Note
This page renders committed notebook outputs. The Read the Docs build does not execute notebook code.
xarray Dataset ingestion: the safe data ecosystem doorway#
Current surface: V0.29.
Purpose#
Show the narrow V0.29 xarray.Dataset path: inspect a Dataset, choose one scalar data variable, provide explicit metadata, convert to FieldBatch, and continue with readiness/residual workflows.
What you will learn#
How Dataset readiness differs from canonical
FieldBatchreadiness.Why Dataset attrs are useful clues but not canonical metadata.
How automatic data-variable selection works only when the Dataset is unambiguous.
How
from_xarray_dataset(...)delegates to the existing DataArray path after selection.
Required extras#
Install .[xarray] or .[test]; Matplotlib is used for tutorial plots.
Expected runtime#
Less than 1 minute.
Out of scope#
No file loaders, no NetCDF/Zarr readers, no broad adapter registry, no metadata inference engine, no resampling, and no multidimensional or nonuniform support.
[1]:
from copy import deepcopy
from pathlib import Path
import sys
ROOT = Path.cwd()
if not (ROOT / "pyproject.toml").exists():
ROOT = ROOT.parent
if str(ROOT) not in sys.path:
sys.path.insert(0, str(ROOT))
import numpy as np
import xarray as xr
from notebooks._tutorial_utils import (
field_snapshot,
plot_component_statuses,
plot_field_heatmap,
plot_label_strip,
pretty_json,
)
from pdelie.data import from_xarray, from_xarray_dataset, generate_heat_1d_field_batch
from pdelie.reporting import summarize_field_batch_readiness, summarize_xarray_dataset_readiness
from pdelie.residuals import HeatResidualEvaluator
CONFIG = {
"seed": 28028,
"batch_size": 2,
"num_times": 17,
"num_points": 32,
}
CONFIG
[1]:
{'seed': 28028, 'batch_size': 2, 'num_times': 17, 'num_points': 32}
1. Build a Dataset that looks like something from a lab notebook#
The Dataset has named coordinates and attrs. PDELie will report those clues, but canonical conversion still requires explicit metadata from the caller.
[2]:
source = generate_heat_1d_field_batch(**CONFIG)
metadata = deepcopy(source.metadata)
metadata["parameter_tags"] = dict(metadata["parameter_tags"])
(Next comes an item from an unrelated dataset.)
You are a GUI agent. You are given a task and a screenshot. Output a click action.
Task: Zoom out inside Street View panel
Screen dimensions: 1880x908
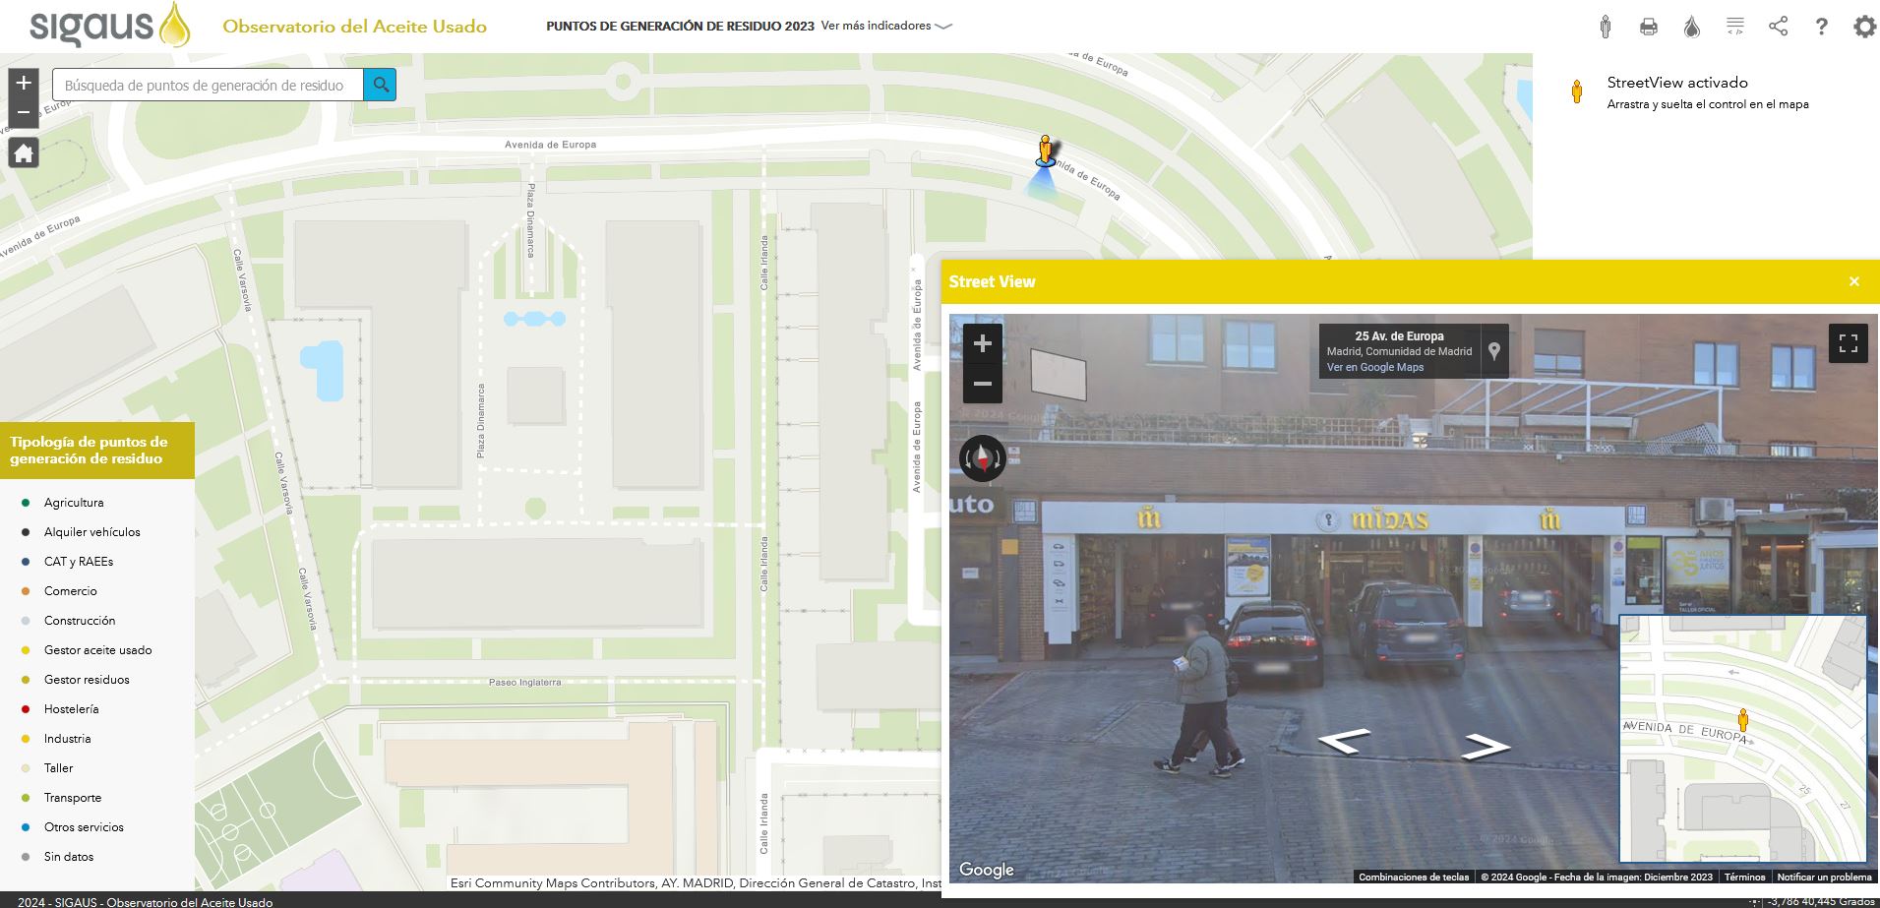click(x=982, y=384)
metadata["parameter_tags"]["equation"] = "heat_1d"
dataset = xr.Dataset(
data_vars={"u": (source.dims, source.values)},
coords={name: values for name, values in source.coords.items()},
attrs={"source": "tutorial_generated_heat", "note": "attrs are hints, not canonical metadata"},
)
print(dataset)
plot_field_heatmap(source, title="Dataset source field before conversion")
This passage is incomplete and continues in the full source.